EXERCISE OBJECTIVE:
Please return the lines in the items below exactly, starting at the line that contains "You are a computer-use agent. This" and ending at the last line of the items, with both ends included. Leave the pictures out of your answer.

===== INPUT =====

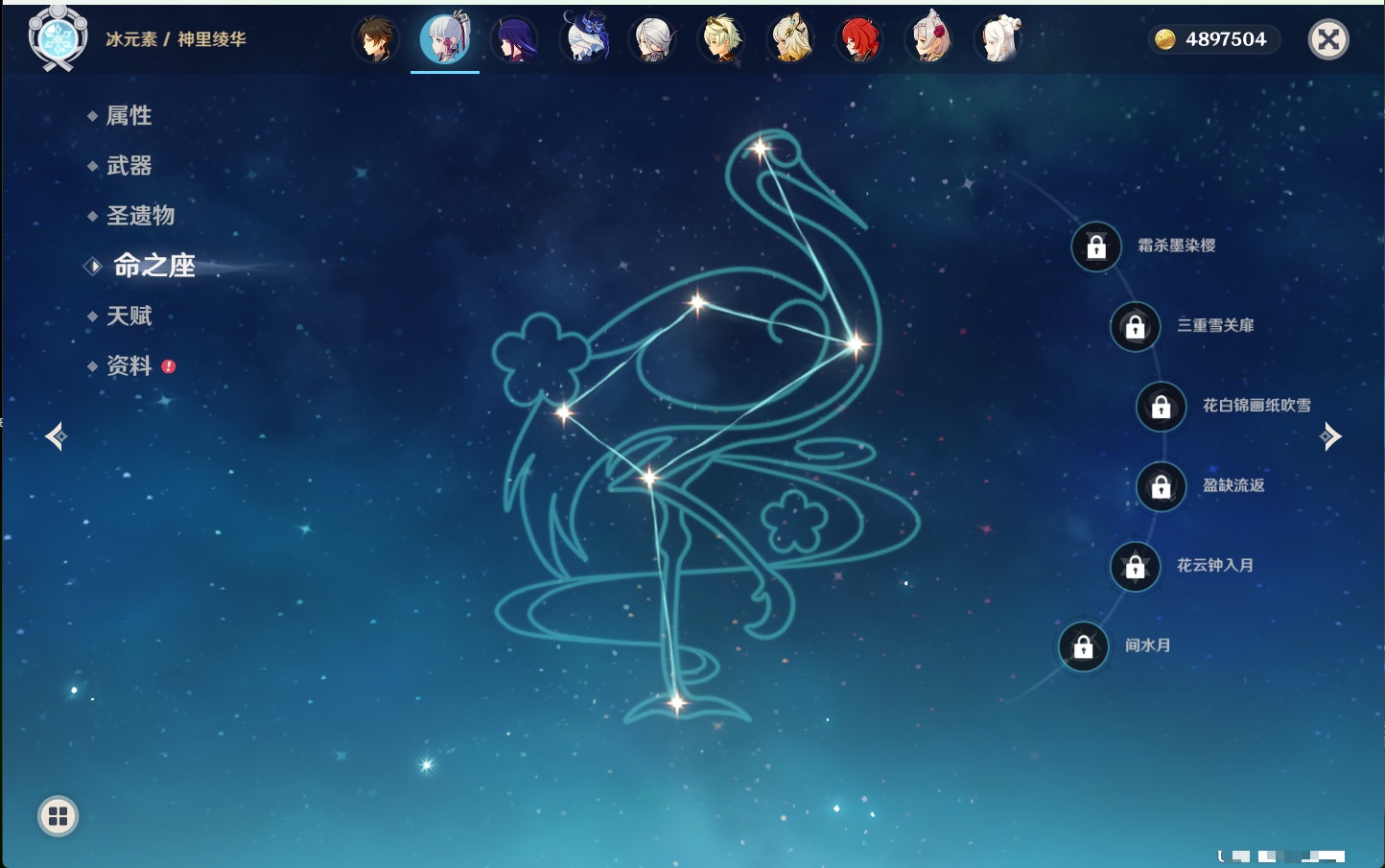This screenshot has width=1385, height=868.
Task: Open the 资料 profile tab with alert
Action: click(129, 365)
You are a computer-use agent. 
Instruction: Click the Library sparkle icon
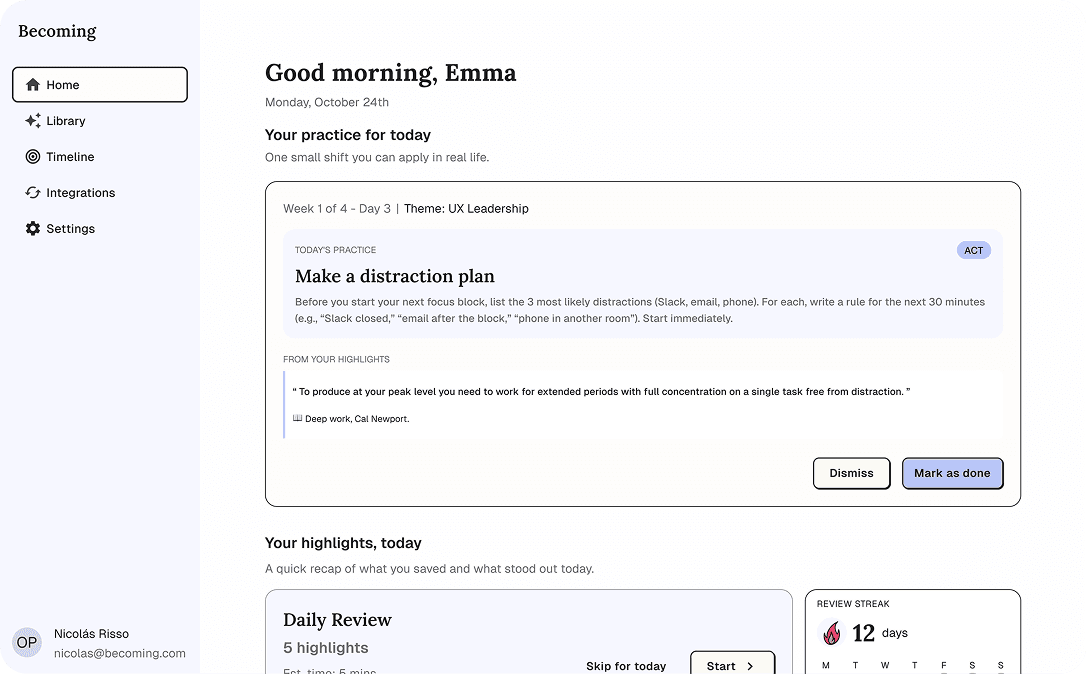[33, 121]
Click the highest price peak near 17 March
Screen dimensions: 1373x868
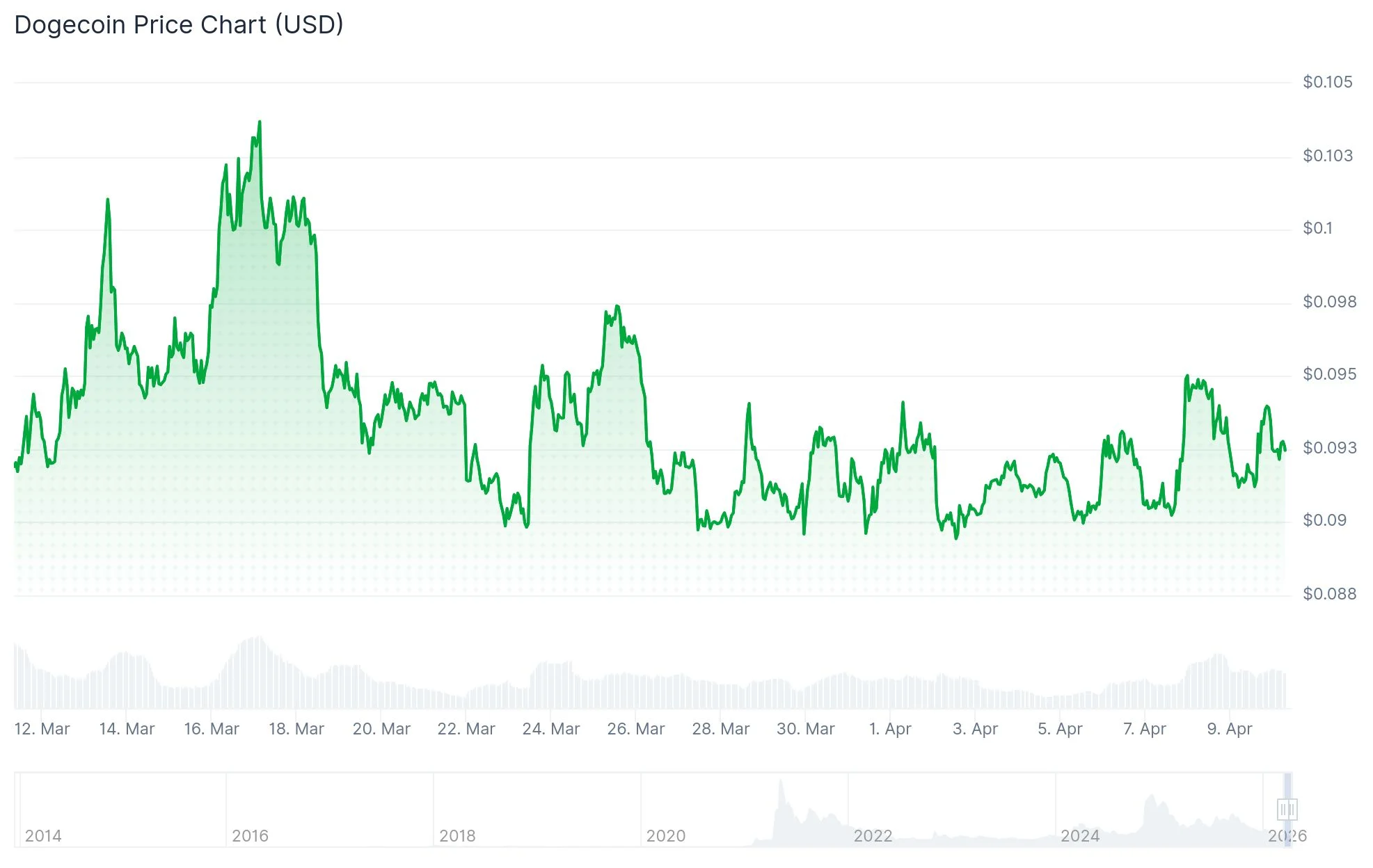260,123
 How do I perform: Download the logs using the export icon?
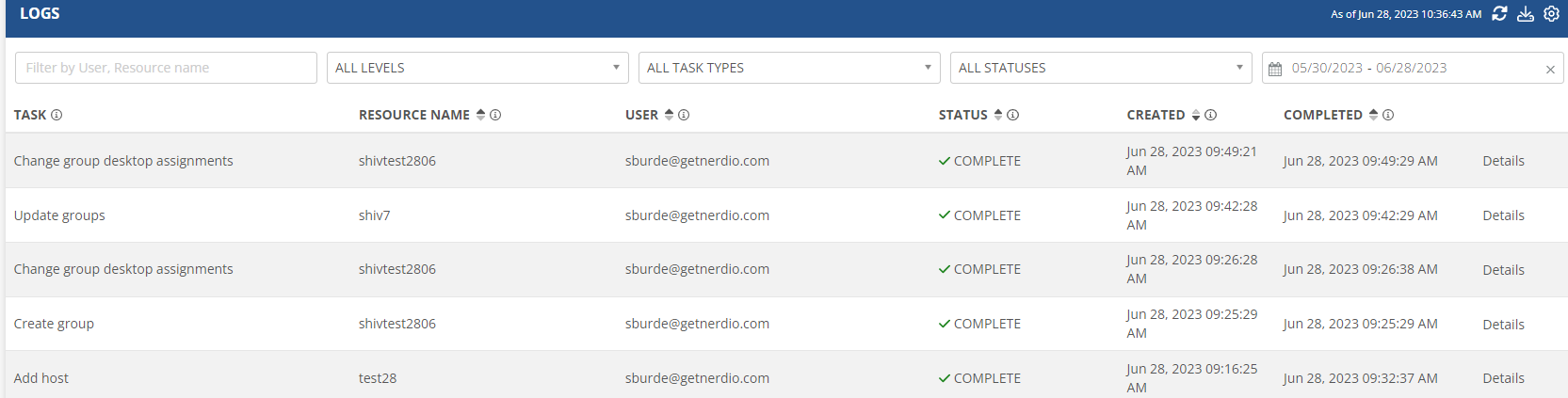[1526, 13]
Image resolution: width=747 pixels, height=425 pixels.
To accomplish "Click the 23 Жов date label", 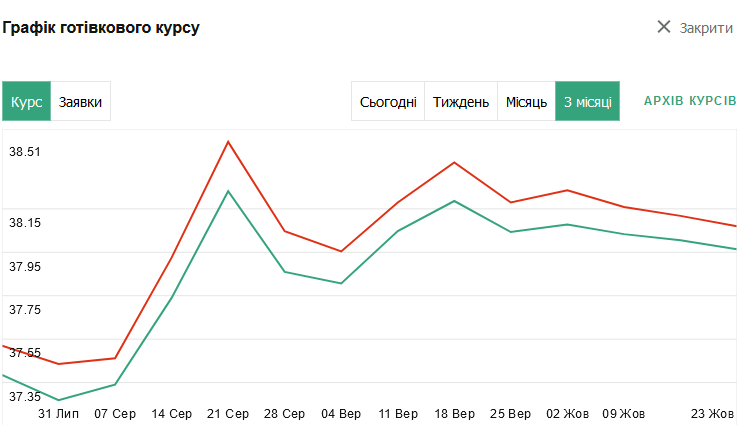I will click(x=715, y=414).
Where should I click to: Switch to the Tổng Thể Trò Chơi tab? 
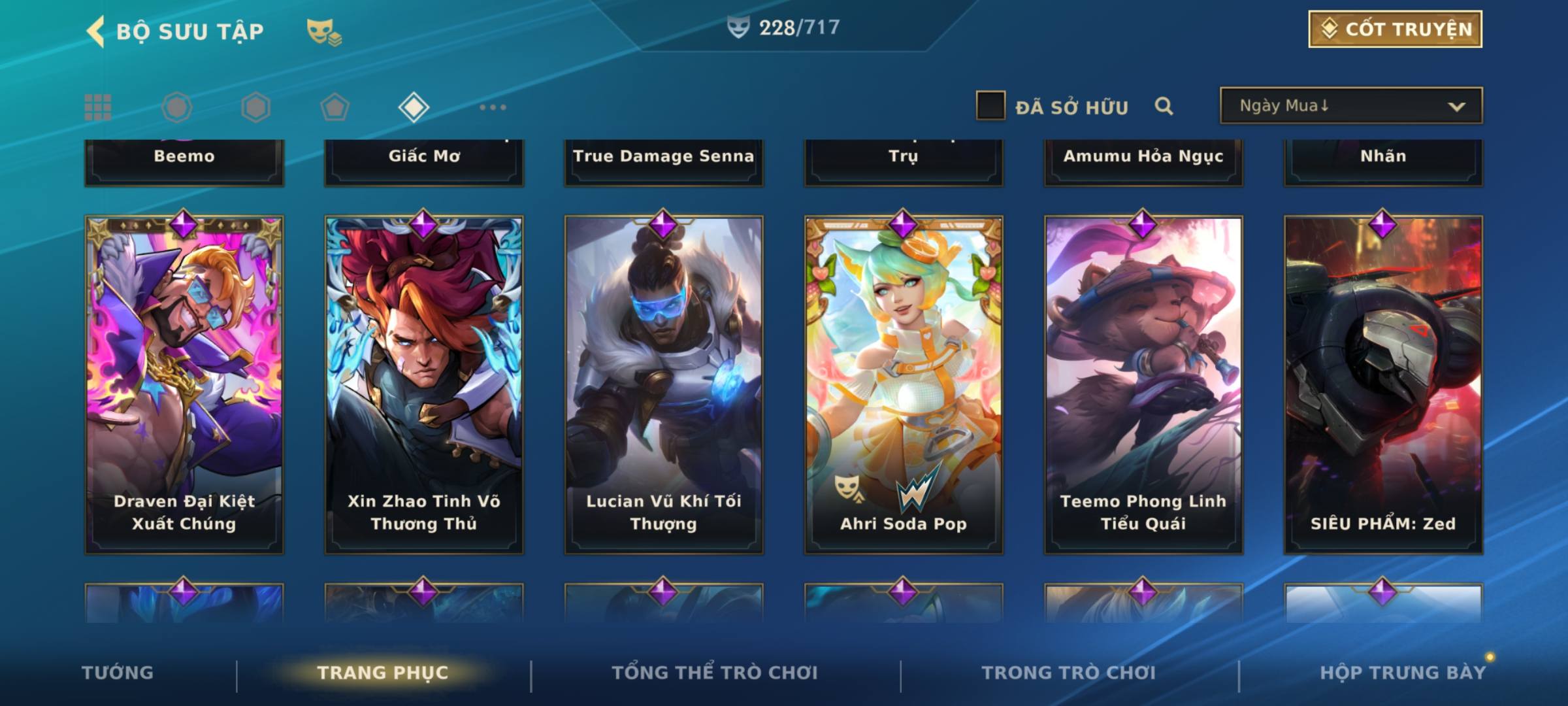[x=715, y=673]
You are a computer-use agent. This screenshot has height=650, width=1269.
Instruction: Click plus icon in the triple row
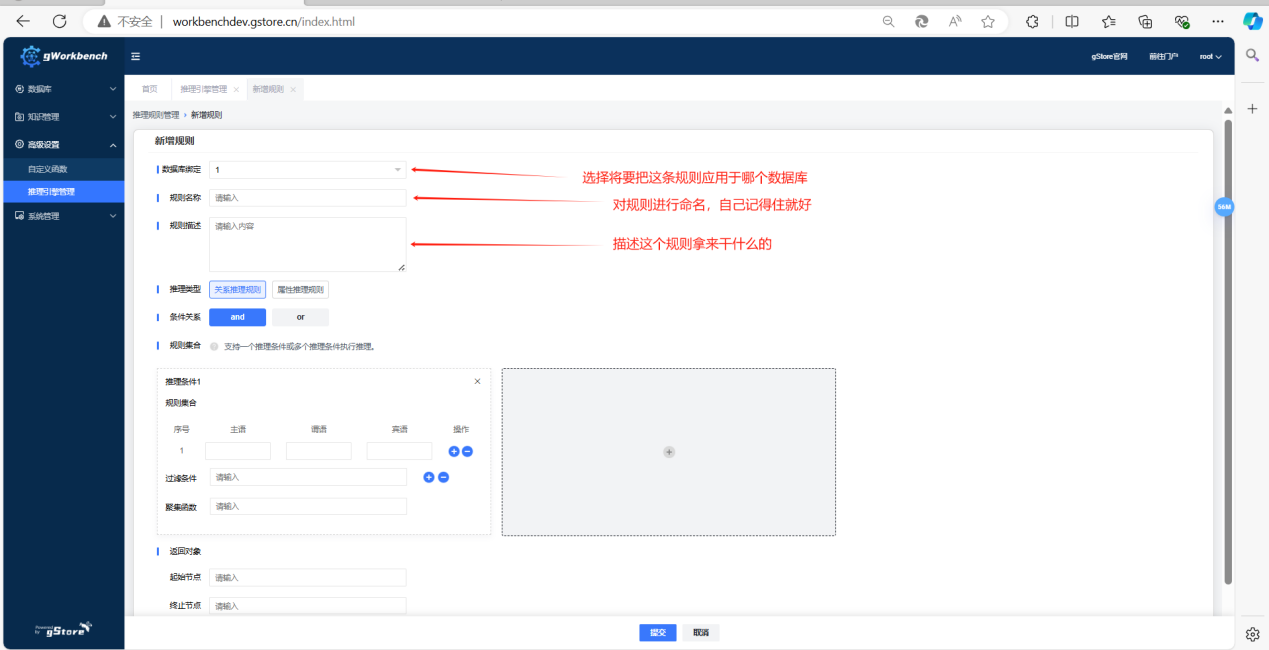click(454, 451)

=====

FULL OUTPUT:
You are a computer-use agent. This screenshot has height=650, width=1269.
Instruction: Click plus icon in the triple row
click(454, 451)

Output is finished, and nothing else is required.